▶ [WHAT THIS TASK INVOLVES]: All of the entries need to be written out again, exactly as they are.

▶ [Saved entries]:
● ● ● ●
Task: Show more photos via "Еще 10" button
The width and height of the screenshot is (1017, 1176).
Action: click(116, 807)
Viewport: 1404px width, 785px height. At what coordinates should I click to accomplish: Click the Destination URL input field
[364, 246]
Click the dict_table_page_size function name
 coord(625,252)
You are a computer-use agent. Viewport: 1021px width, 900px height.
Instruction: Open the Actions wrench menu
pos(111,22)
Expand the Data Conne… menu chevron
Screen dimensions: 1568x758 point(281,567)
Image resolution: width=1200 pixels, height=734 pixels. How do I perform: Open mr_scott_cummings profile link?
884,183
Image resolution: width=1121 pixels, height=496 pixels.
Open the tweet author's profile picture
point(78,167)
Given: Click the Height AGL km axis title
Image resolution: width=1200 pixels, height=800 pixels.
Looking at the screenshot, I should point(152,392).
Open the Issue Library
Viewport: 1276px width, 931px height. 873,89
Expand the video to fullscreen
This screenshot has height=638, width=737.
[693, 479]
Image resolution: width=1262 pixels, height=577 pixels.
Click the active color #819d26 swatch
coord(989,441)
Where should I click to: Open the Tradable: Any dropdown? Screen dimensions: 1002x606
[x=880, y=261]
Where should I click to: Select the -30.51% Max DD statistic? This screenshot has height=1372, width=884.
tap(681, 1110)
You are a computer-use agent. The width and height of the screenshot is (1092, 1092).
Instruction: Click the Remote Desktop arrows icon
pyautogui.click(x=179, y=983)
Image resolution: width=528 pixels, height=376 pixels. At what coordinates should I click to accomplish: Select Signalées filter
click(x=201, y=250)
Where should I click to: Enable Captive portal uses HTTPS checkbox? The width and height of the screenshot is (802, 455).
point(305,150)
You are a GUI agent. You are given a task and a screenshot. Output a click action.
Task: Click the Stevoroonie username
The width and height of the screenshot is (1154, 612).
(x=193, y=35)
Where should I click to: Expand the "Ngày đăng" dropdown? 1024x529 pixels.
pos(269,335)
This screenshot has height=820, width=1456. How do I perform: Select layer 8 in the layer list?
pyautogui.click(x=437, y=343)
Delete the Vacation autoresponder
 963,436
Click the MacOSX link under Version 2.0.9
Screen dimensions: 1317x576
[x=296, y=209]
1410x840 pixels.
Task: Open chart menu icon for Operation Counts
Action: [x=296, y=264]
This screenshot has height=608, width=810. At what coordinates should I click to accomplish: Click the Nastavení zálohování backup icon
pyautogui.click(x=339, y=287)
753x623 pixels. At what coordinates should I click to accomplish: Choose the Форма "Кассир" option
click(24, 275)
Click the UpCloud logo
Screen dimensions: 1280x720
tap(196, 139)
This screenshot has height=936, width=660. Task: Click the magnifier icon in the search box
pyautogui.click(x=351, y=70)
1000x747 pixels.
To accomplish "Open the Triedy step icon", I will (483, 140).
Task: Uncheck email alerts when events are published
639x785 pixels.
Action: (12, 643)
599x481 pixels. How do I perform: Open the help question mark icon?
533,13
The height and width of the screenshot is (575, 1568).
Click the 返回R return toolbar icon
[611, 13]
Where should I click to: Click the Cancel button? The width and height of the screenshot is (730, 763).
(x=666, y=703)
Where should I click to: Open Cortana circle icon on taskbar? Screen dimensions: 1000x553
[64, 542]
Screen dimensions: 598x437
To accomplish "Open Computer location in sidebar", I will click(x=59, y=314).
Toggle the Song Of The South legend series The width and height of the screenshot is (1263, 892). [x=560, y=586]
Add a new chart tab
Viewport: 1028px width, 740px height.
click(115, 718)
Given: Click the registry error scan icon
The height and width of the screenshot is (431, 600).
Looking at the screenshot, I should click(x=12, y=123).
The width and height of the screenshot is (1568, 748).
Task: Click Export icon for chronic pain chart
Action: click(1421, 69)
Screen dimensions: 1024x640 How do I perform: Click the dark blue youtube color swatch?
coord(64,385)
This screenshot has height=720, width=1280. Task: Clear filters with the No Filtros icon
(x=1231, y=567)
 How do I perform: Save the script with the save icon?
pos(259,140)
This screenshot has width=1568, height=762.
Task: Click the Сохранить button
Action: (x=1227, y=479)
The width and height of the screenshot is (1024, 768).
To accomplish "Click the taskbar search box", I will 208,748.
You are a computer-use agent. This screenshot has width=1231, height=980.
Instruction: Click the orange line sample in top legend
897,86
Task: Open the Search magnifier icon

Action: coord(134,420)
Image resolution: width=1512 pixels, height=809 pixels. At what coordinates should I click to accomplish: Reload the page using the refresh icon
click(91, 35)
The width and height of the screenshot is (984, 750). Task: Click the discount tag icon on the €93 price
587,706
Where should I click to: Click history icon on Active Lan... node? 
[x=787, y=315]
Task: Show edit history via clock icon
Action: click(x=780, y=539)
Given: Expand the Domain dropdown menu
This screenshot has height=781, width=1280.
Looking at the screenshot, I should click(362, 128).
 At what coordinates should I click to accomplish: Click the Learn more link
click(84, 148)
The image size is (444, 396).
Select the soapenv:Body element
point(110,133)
● ● ● ●
▶ [RESPONSE TO THE EXERCISE]:
Task: Show more photos via "Еще 10" button
The width and height of the screenshot is (1017, 1176).
Action: click(116, 807)
Viewport: 1404px width, 785px height. At what coordinates should I click to accomplish: Click the Destination URL input field
[364, 246]
Click the dict_table_page_size function name
 coord(625,252)
You are a computer-use agent. Viewport: 1021px width, 900px height.
Instruction: Open the Actions wrench menu
pos(111,22)
Expand the Data Conne… menu chevron
Screen dimensions: 1568x758 point(281,567)
Image resolution: width=1200 pixels, height=734 pixels. How do I perform: Open mr_scott_cummings profile link?
884,183
Image resolution: width=1121 pixels, height=496 pixels.
Open the tweet author's profile picture
point(78,167)
Given: Click the Height AGL km axis title
Image resolution: width=1200 pixels, height=800 pixels.
Looking at the screenshot, I should point(152,392).
Open the Issue Library
Viewport: 1276px width, 931px height. 873,89
Expand the video to fullscreen
This screenshot has height=638, width=737.
[693, 479]
Image resolution: width=1262 pixels, height=577 pixels.
Click the active color #819d26 swatch
coord(989,441)
Where should I click to: Open the Tradable: Any dropdown? Screen dimensions: 1002x606
[x=880, y=261]
Where should I click to: Select the -30.51% Max DD statistic? This screenshot has height=1372, width=884.
tap(681, 1110)
You are a computer-use agent. The width and height of the screenshot is (1092, 1092).
Instruction: Click the Remote Desktop arrows icon
pyautogui.click(x=179, y=983)
Image resolution: width=528 pixels, height=376 pixels. At what coordinates should I click to accomplish: Select Signalées filter
click(x=201, y=250)
Where should I click to: Enable Captive portal uses HTTPS checkbox? The width and height of the screenshot is (802, 455).
point(305,150)
You are a GUI agent. You are given a task and a screenshot. Output a click action.
Task: Click the Stevoroonie username
The width and height of the screenshot is (1154, 612).
(x=193, y=35)
Where should I click to: Expand the "Ngày đăng" dropdown? 1024x529 pixels.
pos(269,335)
This screenshot has height=820, width=1456. How do I perform: Select layer 8 in the layer list?
pyautogui.click(x=437, y=343)
Delete the Vacation autoresponder
 963,436
Click the MacOSX link under Version 2.0.9
Screen dimensions: 1317x576
[x=296, y=209]
1410x840 pixels.
Task: Open chart menu icon for Operation Counts
Action: [x=296, y=264]
This screenshot has height=608, width=810. At what coordinates should I click to accomplish: Click the Nastavení zálohování backup icon
pyautogui.click(x=339, y=287)
753x623 pixels. At what coordinates should I click to accomplish: Choose the Форма "Кассир" option
click(24, 275)
Click the UpCloud logo
Screen dimensions: 1280x720
tap(196, 139)
This screenshot has height=936, width=660. Task: Click the magnifier icon in the search box
pyautogui.click(x=351, y=70)
1000x747 pixels.
To accomplish "Open the Triedy step icon", I will (483, 140).
Task: Uncheck email alerts when events are published
639x785 pixels.
Action: (12, 643)
599x481 pixels. How do I perform: Open the help question mark icon?
533,13
The height and width of the screenshot is (575, 1568).
Click the 返回R return toolbar icon
[611, 13]
Where should I click to: Click the Cancel button? The width and height of the screenshot is (730, 763).
(x=666, y=703)
Where should I click to: Open Cortana circle icon on taskbar? Screen dimensions: 1000x553
[64, 542]
Screen dimensions: 598x437
To accomplish "Open Computer location in sidebar", I will click(x=59, y=314).
Toggle the Song Of The South legend series The width and height of the screenshot is (1263, 892). [x=560, y=586]
Add a new chart tab
Viewport: 1028px width, 740px height.
click(115, 718)
Given: Click the registry error scan icon
The height and width of the screenshot is (431, 600).
Looking at the screenshot, I should click(x=12, y=123).
The width and height of the screenshot is (1568, 748).
Task: Click Export icon for chronic pain chart
Action: click(1421, 69)
Screen dimensions: 1024x640 How do I perform: Click the dark blue youtube color swatch?
coord(64,385)
This screenshot has height=720, width=1280. Task: Clear filters with the No Filtros icon
(x=1231, y=567)
 How do I perform: Save the script with the save icon?
pos(259,140)
This screenshot has width=1568, height=762.
Task: Click the Сохранить button
Action: (x=1227, y=479)
The width and height of the screenshot is (1024, 768).
To accomplish "Click the taskbar search box", I will 208,748.
You are a computer-use agent. This screenshot has width=1231, height=980.
Instruction: Click the orange line sample in top legend
897,86
Task: Open the Search magnifier icon

Action: coord(134,420)
Image resolution: width=1512 pixels, height=809 pixels. At what coordinates should I click to accomplish: Reload the page using the refresh icon
click(91, 35)
The width and height of the screenshot is (984, 750). Task: Click the discount tag icon on the €93 price
587,706
Where should I click to: Click history icon on Active Lan... node? 
[x=787, y=315]
Task: Show edit history via clock icon
Action: click(x=780, y=539)
Given: Expand the Domain dropdown menu
This screenshot has height=781, width=1280.
Looking at the screenshot, I should click(362, 128).
 At what coordinates should I click to accomplish: Click the Learn more link
click(84, 148)
The image size is (444, 396).
Select the soapenv:Body element
point(110,133)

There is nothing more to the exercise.